## Start Dataset records
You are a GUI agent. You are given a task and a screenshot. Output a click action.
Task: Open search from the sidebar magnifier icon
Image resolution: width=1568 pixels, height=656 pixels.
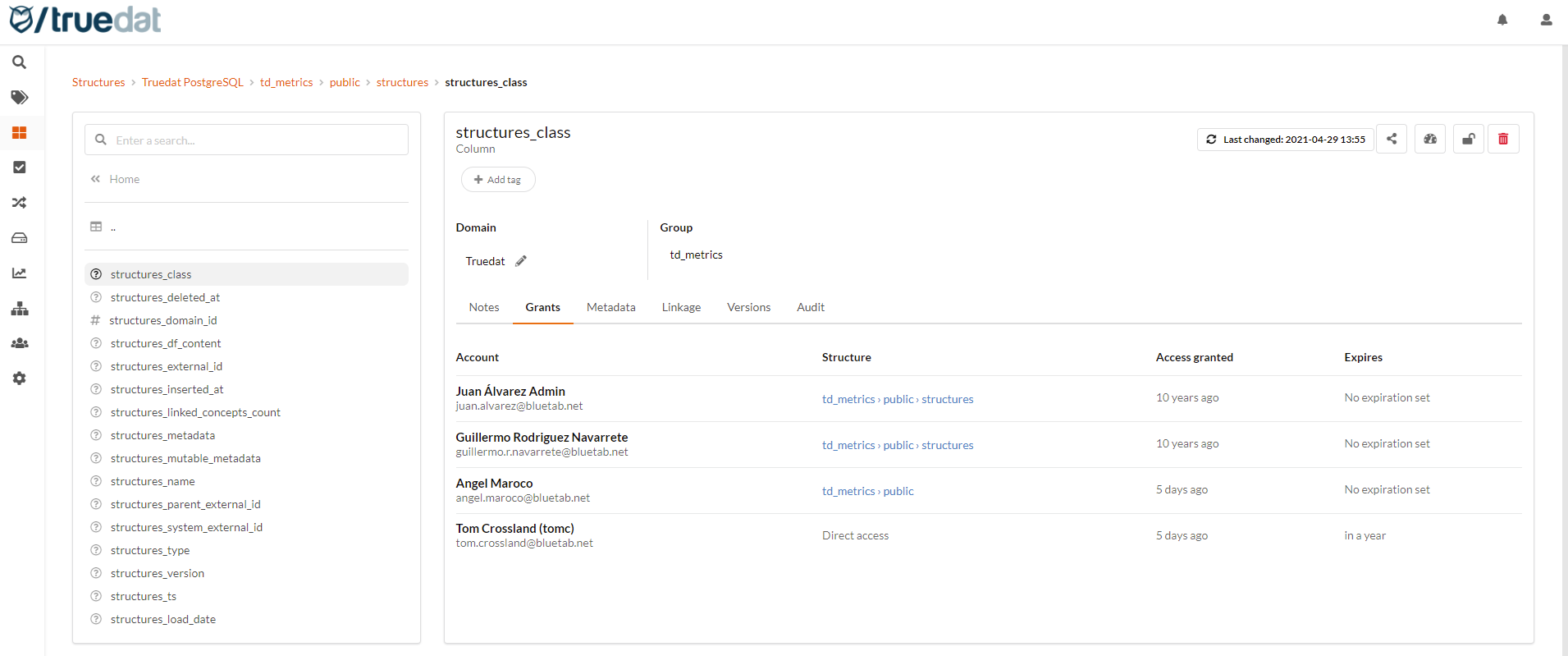[x=20, y=62]
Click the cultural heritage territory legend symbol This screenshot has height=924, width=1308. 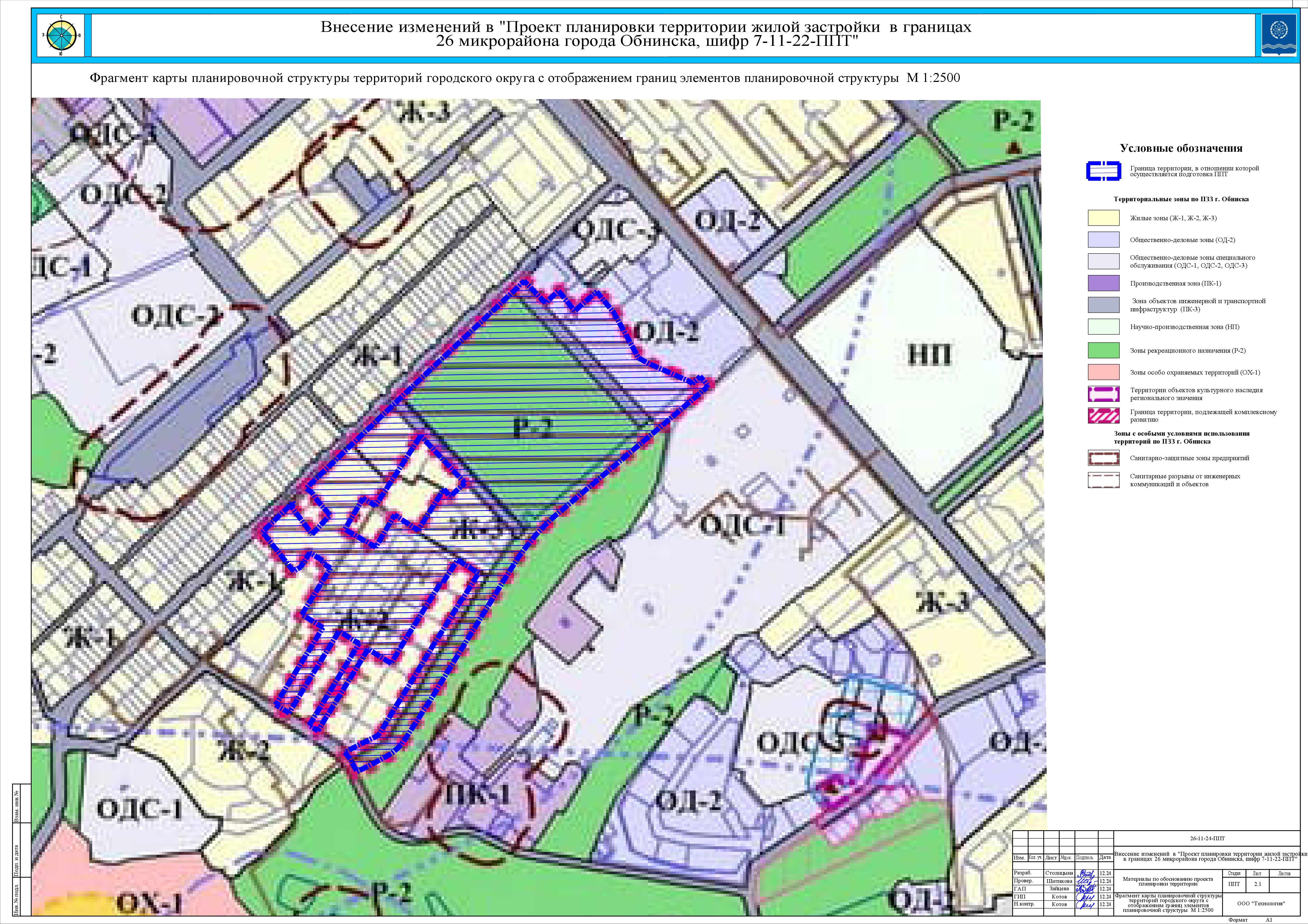1104,394
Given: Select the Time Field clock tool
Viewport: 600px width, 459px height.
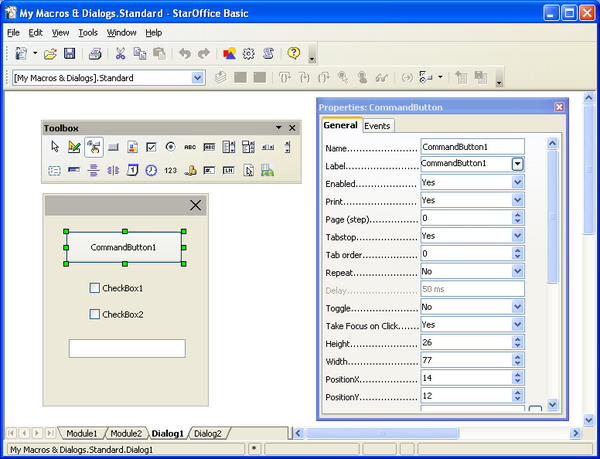Looking at the screenshot, I should 151,170.
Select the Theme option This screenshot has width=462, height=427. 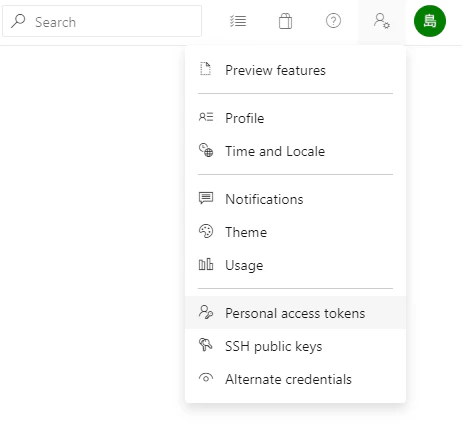tap(295, 232)
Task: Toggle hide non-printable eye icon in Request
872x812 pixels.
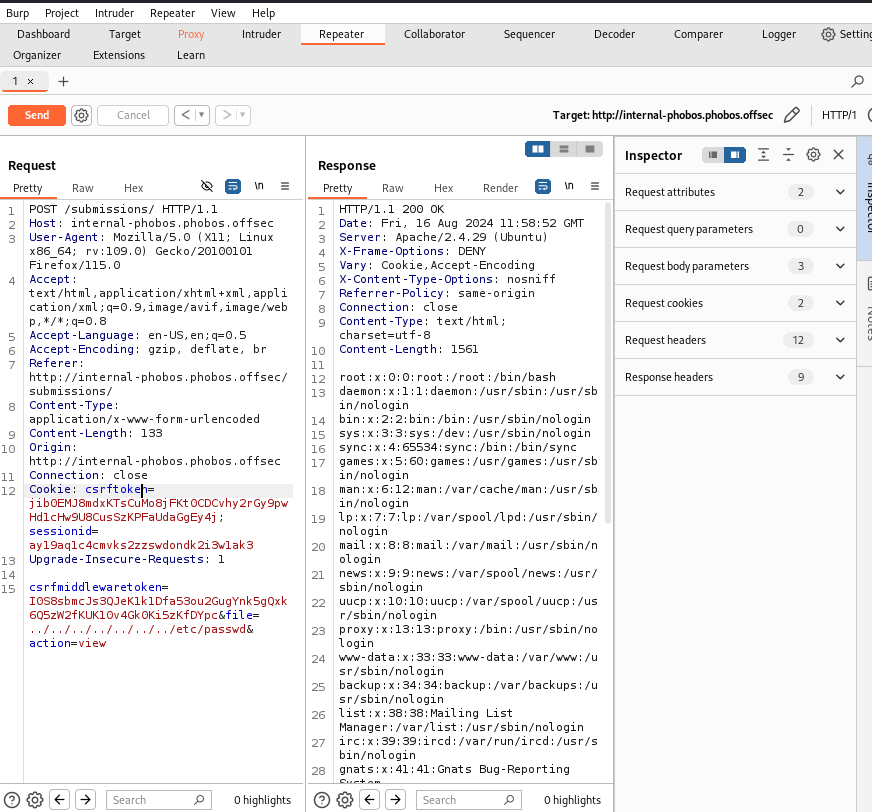Action: tap(207, 187)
## End Dataset records
* [Required work] Pick out every line of the records above that contains the word "icon", and copy each one. Case counts.

* [Solution to the problem]
Task: Open search from the sidebar magnifier icon
Task: Toggle hide non-printable eye icon in Request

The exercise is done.